Il sequestro preventivo che il 7 marzo la Finanza ha eseguito sui conti dell’avvocato Giancarlo Chiariello ha portato a mettere le mani su quasi sei milioni di euro tra contanti, titoli e immobili. Sono i soldi ritenuti provento dell’evasione fiscale che il legale barese – appena condannato per corruzione in atti giudiziari a 9 anni e 8 mesi di reclusione insieme all’ex gip Giuseppe De Benedictis – avrebbe messo in atto nella più che trentennale carriera in cui ha assistito alcuni pezzi da novanta della criminalità pugliese. È quanto riporta La Gazzetta del Mezzogiorno in un approfondimento sul “tesoro” dell’avvocato.
Chiariello è stato legale di molti personaggi di spicco della mafia foggiana e garganica che si rivolgevano a lui soprattutto per i ricorsi in Appello. In “Decima Azione” difendeva il boss dei boss Rocco Moretti detto “Il porco” e il suo nipote e sodale Massimo Perdonò alias “Massimino”. Ma anche sul Gargano ha rappresentato molti pregiudicati noti della criminalità organizzata, tra questi Matteo Lombardi, Francesco Scirpoli, Marco Raduano e Danilo Della Malva, quest’ultimo arrestato e condannato per la vicenda delle mazzette al giudice De Benedictis. Della Malva, con il tramite di Chiariello, avrebbe ottenuto una “scarcerazione facile” sotto pagamento di una tangente di 30mila euro.
Il tesoro dell’avvocato
Inizialmente, i carabinieri trovarono a casa di Alberto Chiariello (figlio di Giancarlo) 1,1 milioni di euro in contanti suddivisi in alcuni zaini. I soldi sono stati confiscati. Sigilli anche all’immobile del figlio, ad una casa in cui viveva l’avvocato e all’appartamento dove aveva sede lo studio legale ormai chiuso. Stando sempre alla ricostruzione della Gazzetta, su un conto Chiariello aveva 3,6 milioni di euro tra disponibilità liquide e investimenti mobiliari, ma non veniva movimentato da tempo, segnale che il professionista maneggiasse soprattutto contanti. Nonostante queste ricchezze, secondo la Procura Chiariello dichiarò redditi tra i 26mila e i 60mila euro annui tra il 2016 e il 2019. I difensori di Chiariello hanno presentato ricorso al Riesame contro il decreto di sequestro preventivo.

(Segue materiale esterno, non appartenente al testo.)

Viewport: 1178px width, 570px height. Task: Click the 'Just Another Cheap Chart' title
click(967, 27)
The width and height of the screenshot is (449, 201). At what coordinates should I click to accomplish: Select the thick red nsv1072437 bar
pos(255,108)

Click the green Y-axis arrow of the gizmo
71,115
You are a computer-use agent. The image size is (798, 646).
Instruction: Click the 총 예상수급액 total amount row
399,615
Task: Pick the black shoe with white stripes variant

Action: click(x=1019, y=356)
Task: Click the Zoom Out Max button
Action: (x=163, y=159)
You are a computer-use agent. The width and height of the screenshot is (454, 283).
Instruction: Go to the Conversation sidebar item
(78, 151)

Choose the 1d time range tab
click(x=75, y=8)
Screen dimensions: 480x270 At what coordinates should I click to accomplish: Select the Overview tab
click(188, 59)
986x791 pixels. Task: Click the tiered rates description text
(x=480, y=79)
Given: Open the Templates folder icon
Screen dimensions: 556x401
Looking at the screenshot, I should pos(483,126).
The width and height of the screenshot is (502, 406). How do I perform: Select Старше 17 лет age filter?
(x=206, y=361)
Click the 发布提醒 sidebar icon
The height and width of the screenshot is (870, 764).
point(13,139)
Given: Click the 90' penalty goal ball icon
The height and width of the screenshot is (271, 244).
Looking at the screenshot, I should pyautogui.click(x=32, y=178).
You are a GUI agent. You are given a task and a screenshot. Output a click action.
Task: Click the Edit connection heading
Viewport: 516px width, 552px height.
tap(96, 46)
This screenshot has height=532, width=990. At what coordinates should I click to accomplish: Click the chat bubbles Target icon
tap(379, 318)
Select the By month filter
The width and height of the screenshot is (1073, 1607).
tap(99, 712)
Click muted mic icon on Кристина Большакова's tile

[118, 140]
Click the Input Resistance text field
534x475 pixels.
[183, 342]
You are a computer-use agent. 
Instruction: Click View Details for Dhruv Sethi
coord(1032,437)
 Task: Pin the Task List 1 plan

Dall’inchiesta della Finanza sono emerse presunte “parcelle d’oro”. “Considerato che tra i numerosi assistiti vi erano anche soggetti divenuti collaboratori di giustizia – la nota stampa dei finanzieri -, si è proceduto ad acquisirne le pertinenti dichiarazioni, secondo le quali l’onorario del penalista – per il solo studio del procedimento – ammontava a 10mila euro, per raggiungere l’importo di 100mila euro per il patrocinio in Cassazione a fronte di un’accusa per omicidio. Pagamenti, questi, effettuati tutti per contanti, in violazione della normativa antiriciclaggio e senza il rilascio di alcun documento fiscale”.